I would say evolution simply chooses the path that leads to maximum survival possibility.

"learning more skills" obliviously has a diminishing return, the more you have learned, the less benefit you gain from the next new skill. evolution tends to stop at an "economic-balance-point" for sure. in fact, as you mentioned, since retaining skills also has a cost, the brain even tends to forget skills that are not frequently used.

it's also easy to understand that "balance-point" definitely wouldn't be adequate for "ideology", for this thing only appeared in recent 200 years, an almost non-existent compared to millions of years of human brain evolution history.
 

bit_user

Titan
Ambassador
I would say evolution simply chooses the path that leads to maximum survival possibility.
Obviously. But, my point was that if there's a tradeoff between memory durability and the ability to learn new tasks, then the fact that learning slows as we age seems to have a certain logic to it that could've been selected for by evolution.

it's also easy to understand that "balance-point" definitely wouldn't be adequate for "ideology", for this thing only appeared in recent 200 years,
Ideology is something you learn, just like anything else. It encompasses a world view, which means it touches many of your beliefs and other knowledge. Even if you want to, you can't just switch ideologies in an instant. You need to relearn all of your beliefs and perceptions that it affects.

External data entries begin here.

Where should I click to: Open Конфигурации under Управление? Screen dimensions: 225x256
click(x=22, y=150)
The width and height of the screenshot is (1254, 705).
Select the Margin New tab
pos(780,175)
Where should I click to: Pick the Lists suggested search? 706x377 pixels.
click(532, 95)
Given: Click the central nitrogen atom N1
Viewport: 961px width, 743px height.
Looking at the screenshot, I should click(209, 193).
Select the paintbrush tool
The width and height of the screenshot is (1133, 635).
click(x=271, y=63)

IMO, the only thing at all "new" about ideologies is that people began to describe them as an abstract concept which explains part of the difference in how different groups view the same facts or set of events. Ideologies have existed since the modern human brain, but it probably took larger & more complex societies for some people to see that not everyone has the same outlook and then to try and pick apart those differences.
 

JRStern

Distinguished
Mar 20, 2017
177
67
18,660
This is very interesting stuff, but it appears to be what someone at Microsoft worked out two years ago, and was adopted in part in the training for ChatGPT 4, so it's not exactly news to the insiders.

It doesn't say here but it also allows much smaller LLM models, that was the Microsoft focus at the time. Maybe small enough to run on edge/client processors.

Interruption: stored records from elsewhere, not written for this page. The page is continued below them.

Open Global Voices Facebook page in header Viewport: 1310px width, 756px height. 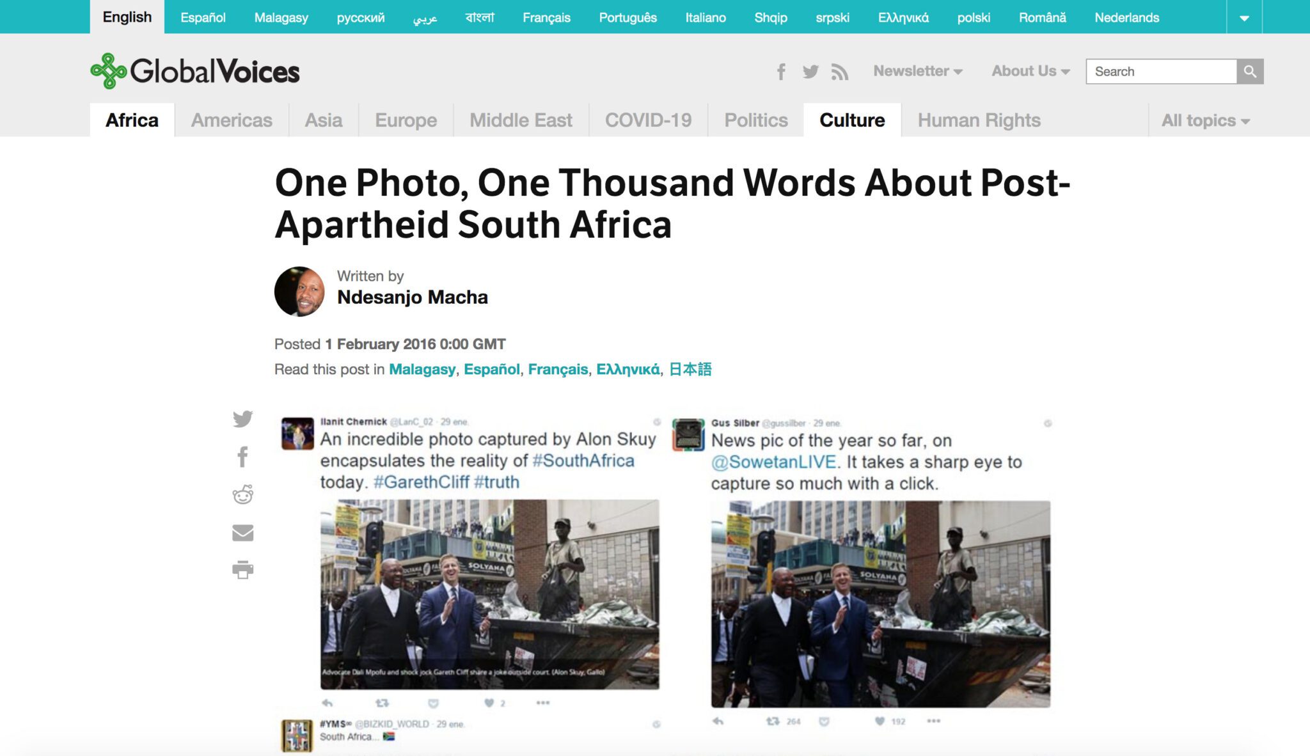[781, 72]
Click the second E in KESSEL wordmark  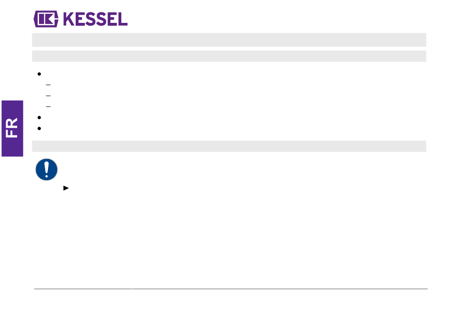(113, 20)
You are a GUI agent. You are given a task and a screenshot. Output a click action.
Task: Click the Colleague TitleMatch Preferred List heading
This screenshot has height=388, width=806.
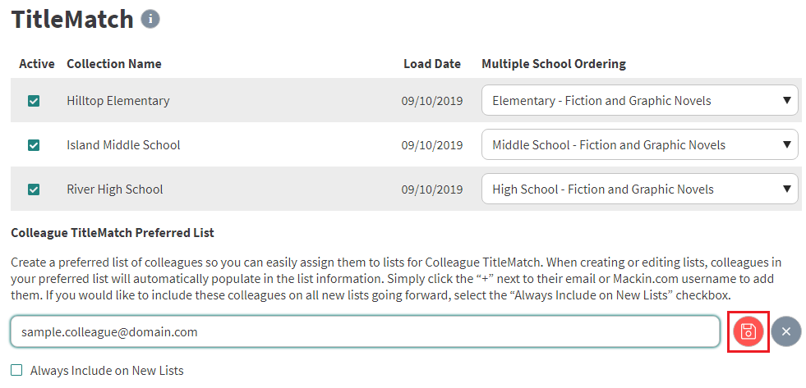[112, 233]
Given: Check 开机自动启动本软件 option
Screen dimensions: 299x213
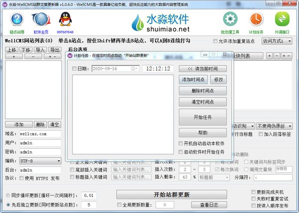Looking at the screenshot, I should coord(181,143).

It's not surprising that training on better material can run much faster! Doh! OTOH all of a sudden it's not automagic, it's not really magically learning because neural networks and truly AI fit to take over the universe all by itself, plus or minus some scaling.

Maybe this is why we send kids to school and have them read books and not just try to figure everything out from social media. We do still send kids to school and have them read books, don't we? Just asking.